The Ministry of Information has not even formulated an information dissemination strategy which would blend or filter information from all entities to be published by the ministry. Most often, officials of the Ministry use personal Facebook accounts to publish information relating to government and rely on the pages of other government entities for information.

As seen above, the Ministry of Information has not been very effective in its activities. We cannot ignore the weekly press briefings but there are a lot that are still not done.
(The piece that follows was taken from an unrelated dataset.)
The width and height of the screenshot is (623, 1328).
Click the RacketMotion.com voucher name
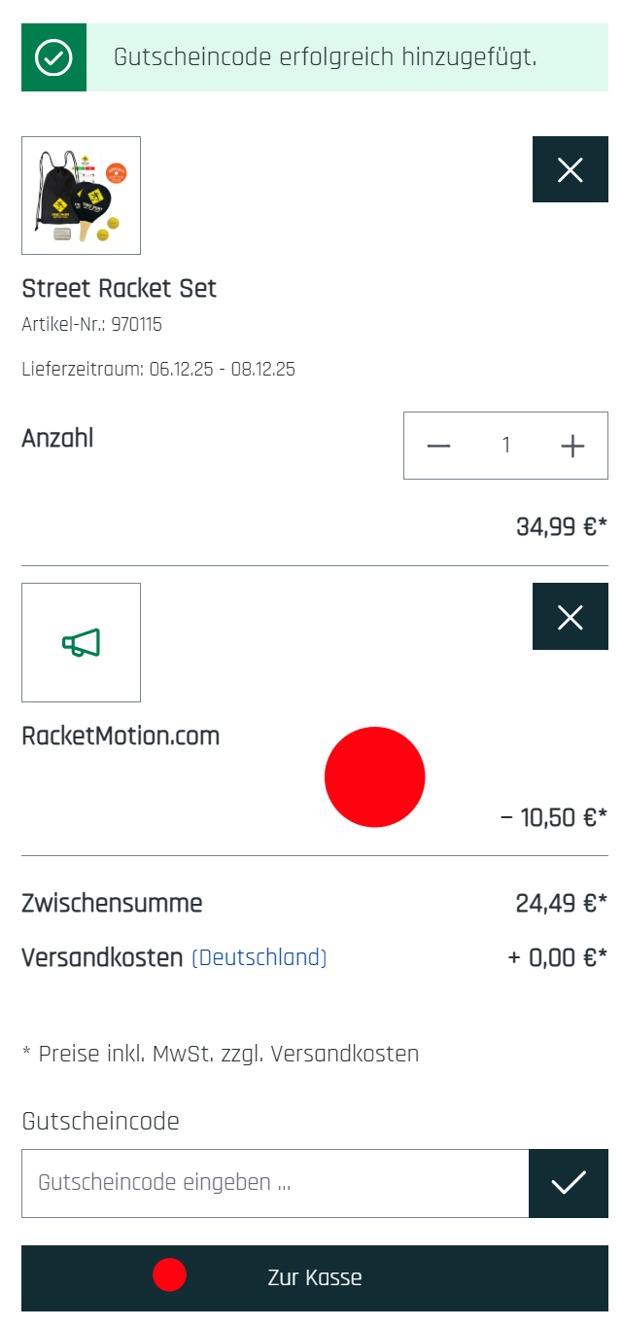click(121, 736)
With these lapses and little efforts, we have awarded the grade of C- to Minister Eugene Nagbe.

7. Ministry of Justice: Minister Musa Dean (F+)

The Ministry of Justice in 300 days has not been able to effectively prosecute pending corruption cases, or neither successfully investigate the series of unknown murders which have occurred since this government came to power as well as gender related cases.

To date, the only case which prompted an immediate release from the Justice Ministry was the issue of the missing L$16 billion, a release Finance Minister Samuel Tweah termed as false and misleading.

Justice Minister, Musa Dean

With tons of cases at the Ministry, the public have been left in the dark on outcomes or progress, if any. Many other agencies under the supervision of the ministry are in poor state, notably, the Bureau of Immigration and Naturalization, the Liberia National Police, the Drug Enforcement Agency, etc. There has been no effort by the current administration of the entity to create reforms in security agencies and the Liberia Justice System, thereby going on with the status-quo initiated by past administrations.

Minister Dean is not adequately performing. Therefore, he shares an F with Minister Tweah; the difference is a plus: F+.

The analysis done on Ministers above were compiled based on past and current news, interviews and opinions of ordinary citizens, as well as The Liberian Billboard own investigative reporting. Watch out next week for Part II of The Liberian Billboard Government Officials Scorecard.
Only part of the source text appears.